#### Exercise details:
Work out how many lines in the data below contain "height", and state that count with nothing added.

#### Information:
☆ ☆ ☆ ☆ ☆ ☆ ☆
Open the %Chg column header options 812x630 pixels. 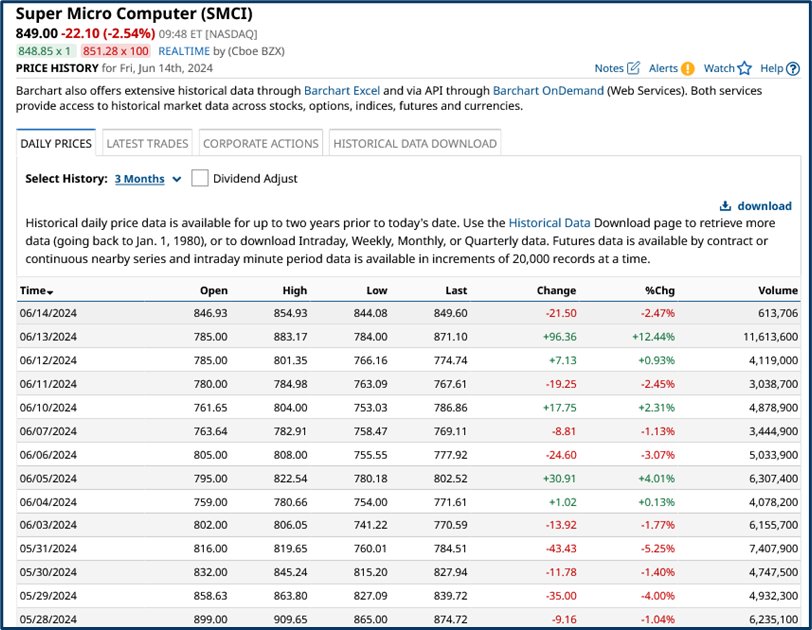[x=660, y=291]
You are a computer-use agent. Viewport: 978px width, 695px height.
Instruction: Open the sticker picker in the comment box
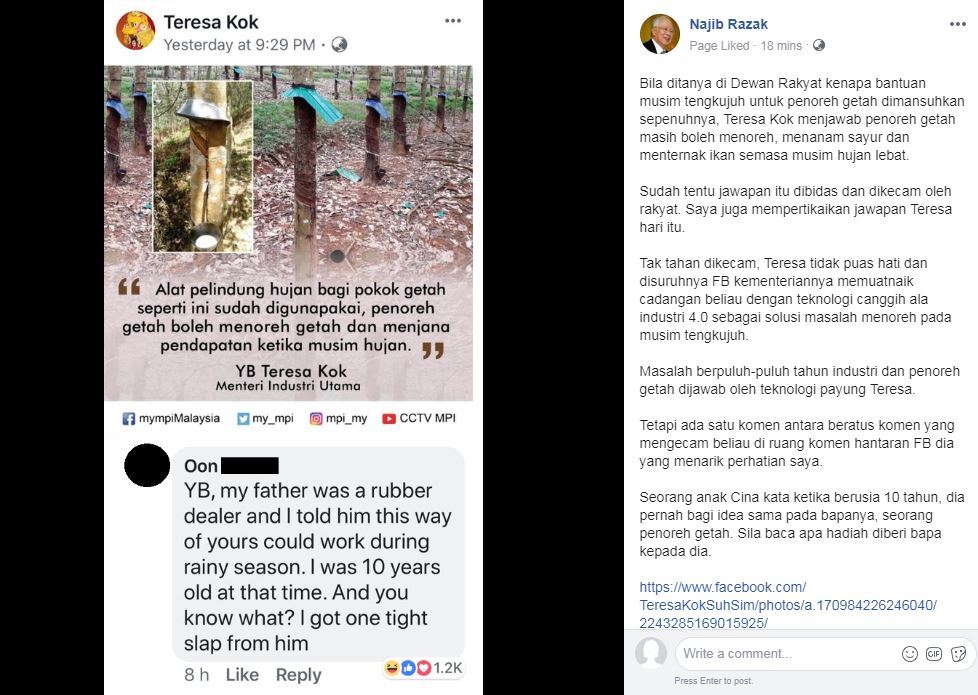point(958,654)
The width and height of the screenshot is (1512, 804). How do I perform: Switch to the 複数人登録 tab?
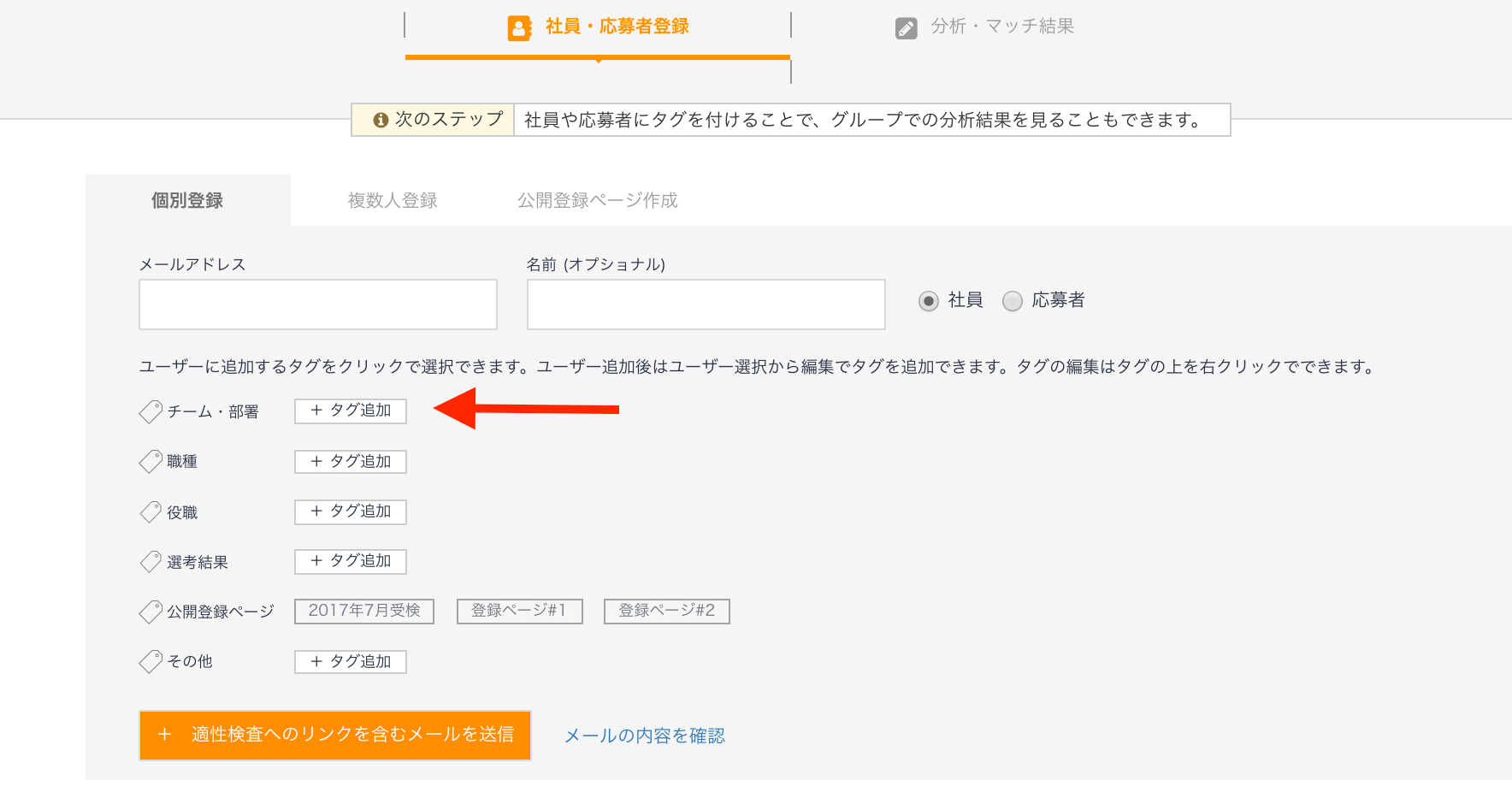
☆ ☆ ☆ ☆ ☆ ☆ ☆
#### Task solution:
2